- **DESCRIPTION OF THE TASK**: Skip the pictures. Return exactly the lines from the one containing "Switch to the For You tab" through the end of the entries below.

+-------+

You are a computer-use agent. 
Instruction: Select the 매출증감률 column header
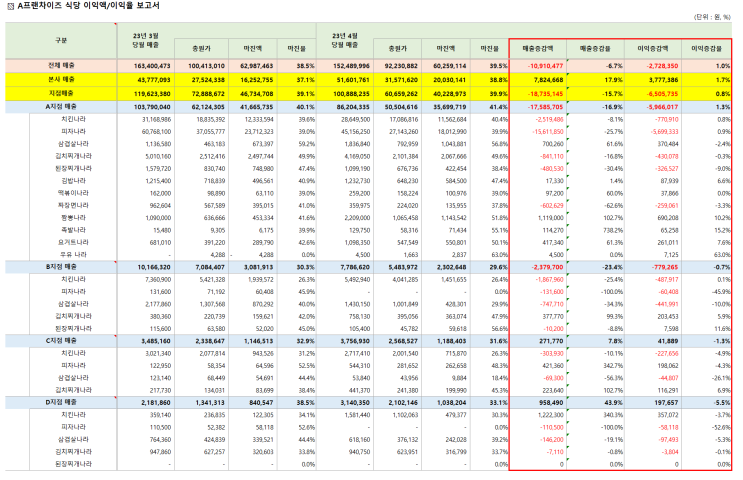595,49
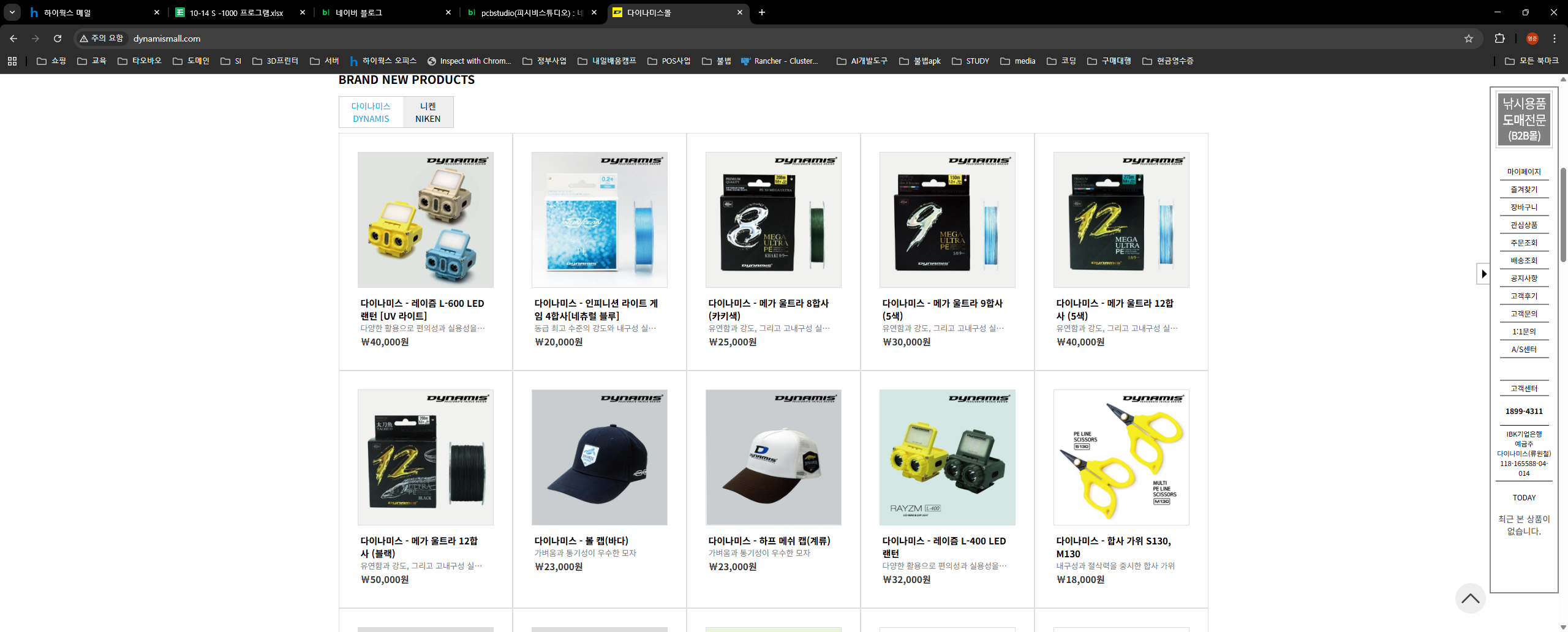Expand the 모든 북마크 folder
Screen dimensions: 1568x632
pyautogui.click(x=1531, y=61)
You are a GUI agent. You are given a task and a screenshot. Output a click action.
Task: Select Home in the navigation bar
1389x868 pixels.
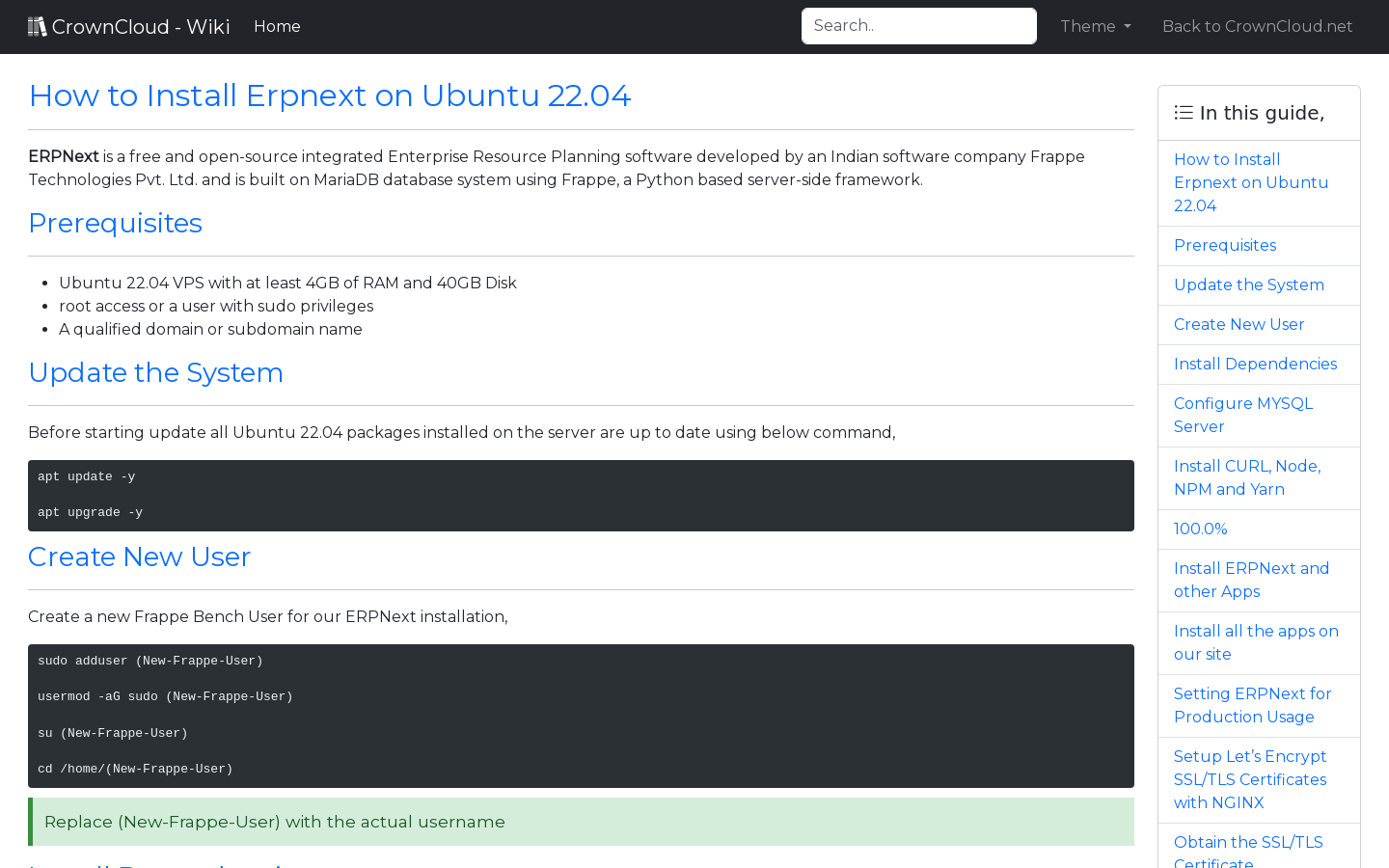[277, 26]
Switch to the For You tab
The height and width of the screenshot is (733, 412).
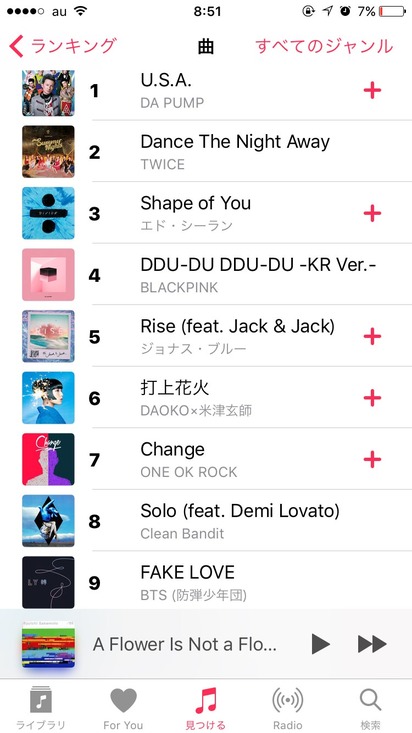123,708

+-------+

- **ANSWER TO THIS EXERCISE**:
Switch to the For You tab
The height and width of the screenshot is (733, 412).
123,708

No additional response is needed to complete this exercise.